Esperé un rato mirándolo, era tan parecido a
ella cuando movía las cejas; y la punta de la nariz, como a
Inés, se le
aplastaba un poco cuando conversaba. "Usted no va a casarse con
Inés", dijo después. Lo miré,
sonreí, dejé de mirarlo. "No, no se va
a casar con ella porque una cosa así se puede evitar si hay
alguien de veras
resuelto a que se haga". Volví a sonreírme. "Hace
unos años —le dije—
eso me hubiera dado muchas ganas de casarme con Inés. Ahora
no agrega ni saca.
Pero puedo oírlo, si quiere explicarme...".

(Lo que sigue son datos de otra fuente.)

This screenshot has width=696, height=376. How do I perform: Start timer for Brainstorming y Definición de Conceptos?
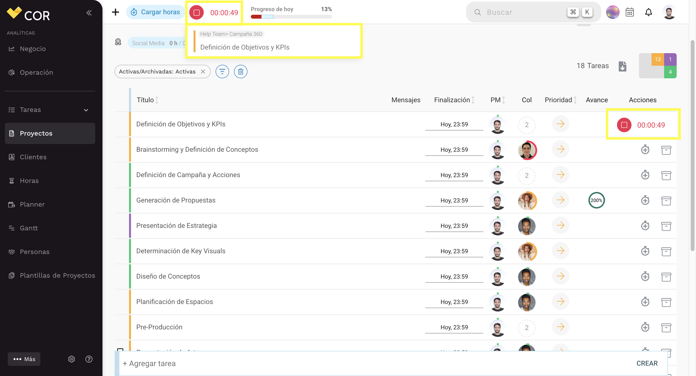coord(645,149)
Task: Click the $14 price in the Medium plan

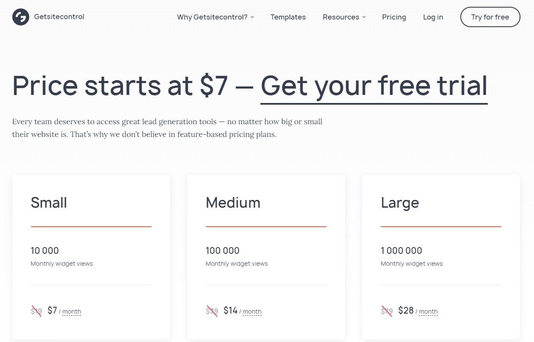Action: tap(230, 311)
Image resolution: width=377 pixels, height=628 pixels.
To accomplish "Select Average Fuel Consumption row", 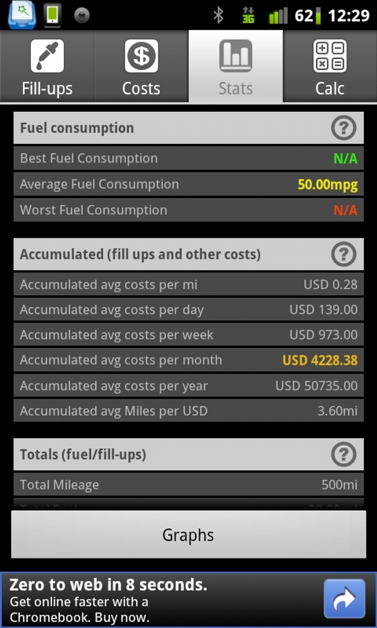I will point(189,184).
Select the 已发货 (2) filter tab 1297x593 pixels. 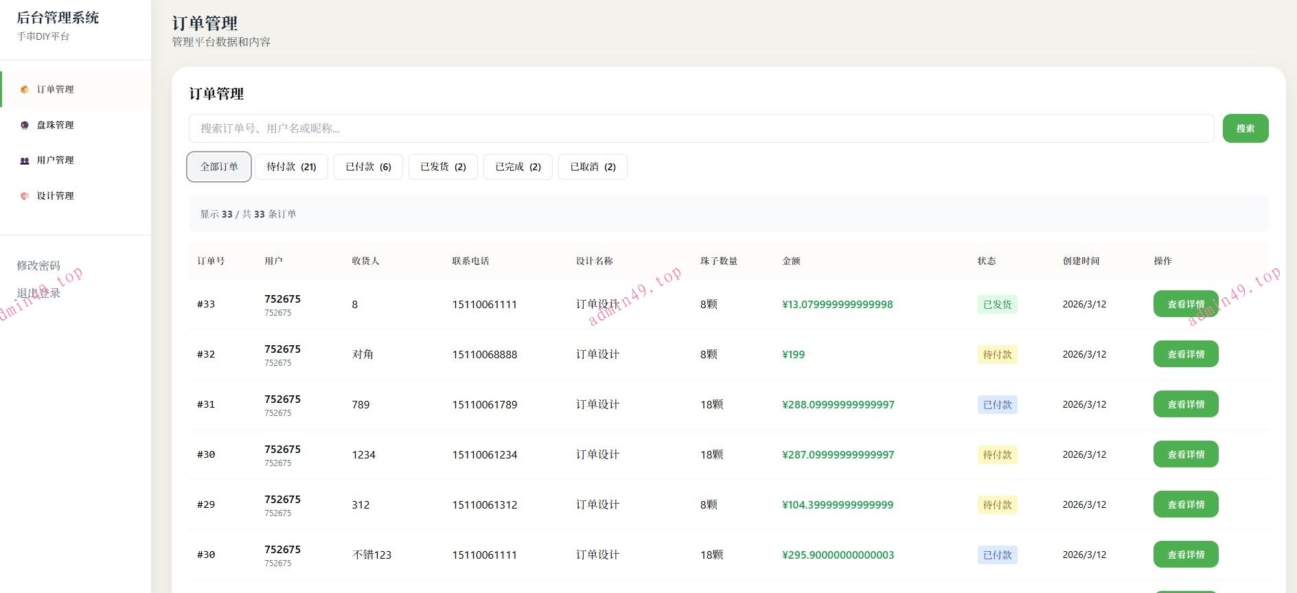(x=443, y=167)
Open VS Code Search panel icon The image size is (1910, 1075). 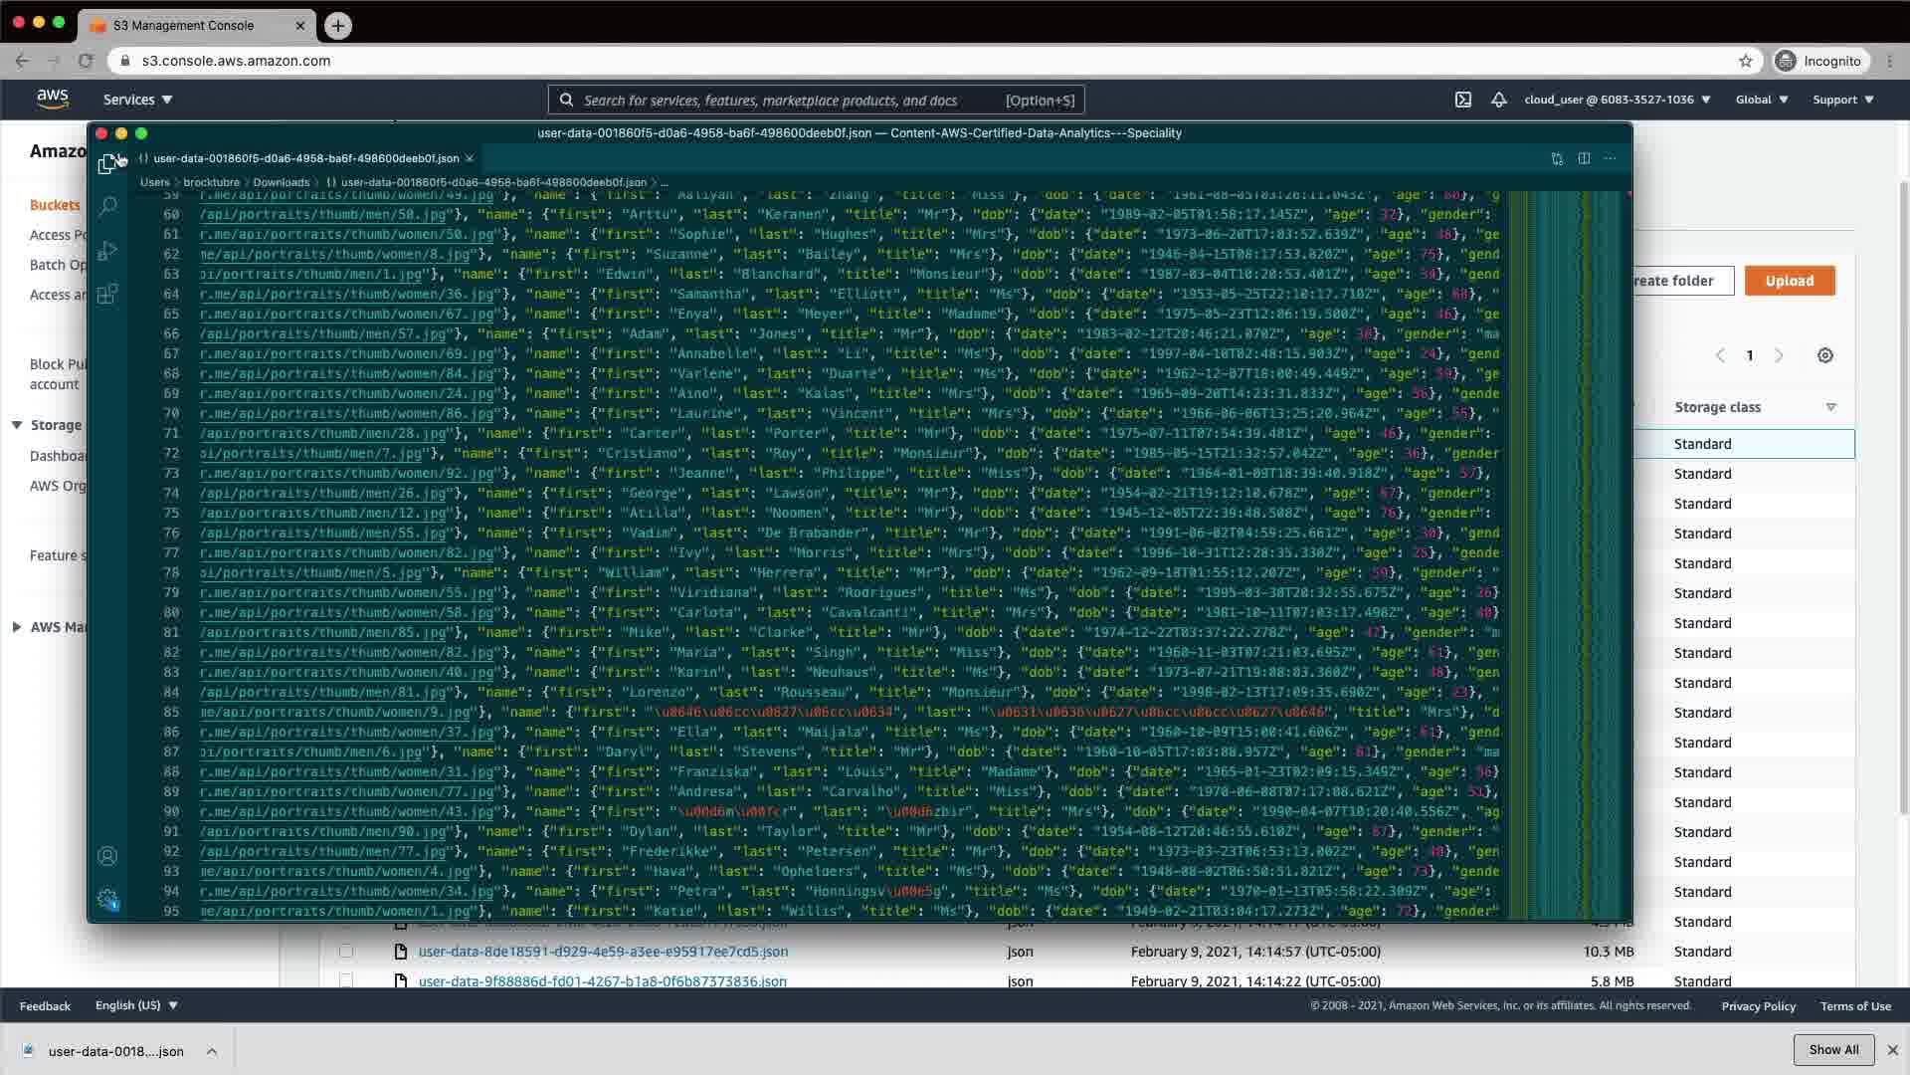click(x=107, y=206)
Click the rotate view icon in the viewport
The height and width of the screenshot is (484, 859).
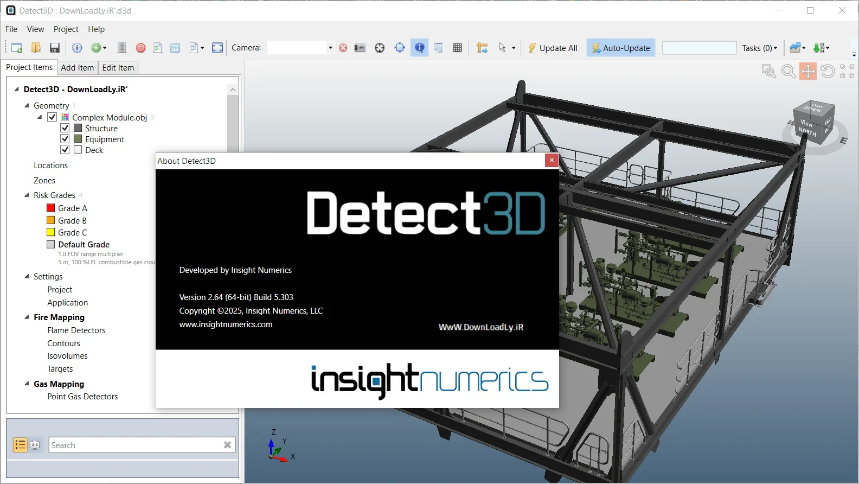828,71
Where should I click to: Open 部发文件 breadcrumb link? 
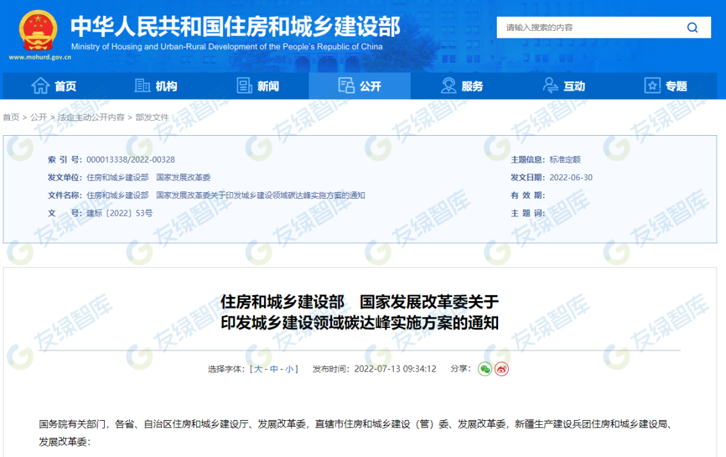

Enderezó la cabeza y continuó
mirándome en silencio; acaso tuviera prontas las frases y
esperaba a que yo
completara la mía para decirlas. "Si quiere explicarme por
qué no quiere
que yo me case con ella", pregunté lentamente y me
recosté en la pared. Vi
enseguida que yo no había sospechado nunca cuánto
y con cuanta resolución me
odiaba; tenía la cara pálida, con una sonrisa
sujeta y apretada con los labios
y dientes. "Habría que dividirlo por capítulos
—dijo—, no terminaría en la
noche".
"Pero
se puede decir en dos o tres palabras. Usted no
se va a casar con ella porque usted es viejo y ella es joven. No
sé si usted
tiene treinta o cuarenta años, no importa. Pero usted es un
hombre hecho, es
decir deshecho, como todos los hombres a su edad cuando no son
extraordinarios". Chupó el cigarrillo apagado,
miró hacia la calle y
volvió a mirarme; mi cabeza estaba apoyada contra la pared y
seguía esperando.
"Claro que usted tiene motivos para creer en lo extraordinario suyo.
Creer
que ha salvado muchas cosas del naufragio. Pero no es cierto". Me puse
a
fumar de perfil a él; me molestaba, pero no le
creía; me provocaba un tibio
odio, pero yo estaba seguro de que nada me haría dudar de
mí mismo después de
haber conocido la necesidad de casarme con Inés. No;
estábamos en la misma mesa
y yo era tan limpio y tan joven como él. "usted puede
equivocarse —le
dije—. Si usted quiere nombrar algo de lo que hay deshecho en
mí...".
"No, no —dijo rápidamente—, no soy tan
niño. No entro en ese juego. Usted
es egoísta; es sensual de una sucia manera. Está
atado a cosas miserables y son
las cosas las que lo arrastran. No va a ninguna parte, no lo desea
realmente.
Es eso, nada más; usted es viejo y ella es joven. Ni
siquiera debo pensar en
ella frente a usted. Y usted pretende...". Tampoco entonces
podía yo
romperle la cara, así que resolví prescindir de
él, fui al aparto de música,
marqué cualquier cosa y puse una moneda. Volví
despacio al asiento y escuché.
La música era poco fuerte; alguien cantaba dulcemente en el
interior de grandes
pausas. A mi lado Bob estaba diciendo que ni siquiera él,
alguien como él, era
digno de mirar a Inés a los ojos. Pobre chico,
pensé con admiración. Estuvo
diciendo que en aquello que él llama vejez, lo
más repugnante, lo que
determinaba la descomposición era pensar por conceptos,
englobar a las mujeres
en la palabra mujer, empujarlas sin cuidado para que pudieran amoldarse
al
concepto hecho por una pobre experiencia. Pero
—decía también— tampoco la
palabra experiencia era exacta. No había ya experiencias,
nada más que
costumbre y repeticiones, nombres marchitos para ir poniendo a las
cosas y un
poco crearlas. Más o menos eso estuvo diciendo. Y yo pensaba
suavemente si él
caería muerto o encontraría la manera de matarme,
allí mismo y enseguida, si yo
le contara las imágenes que removía en
mí al decir que ni siquiera él merecía
tocar a Inés con la punta de un dedo, el pobre chico, o
besar el extremo de sus
vestidos, la huella de sus pasos o cosas así.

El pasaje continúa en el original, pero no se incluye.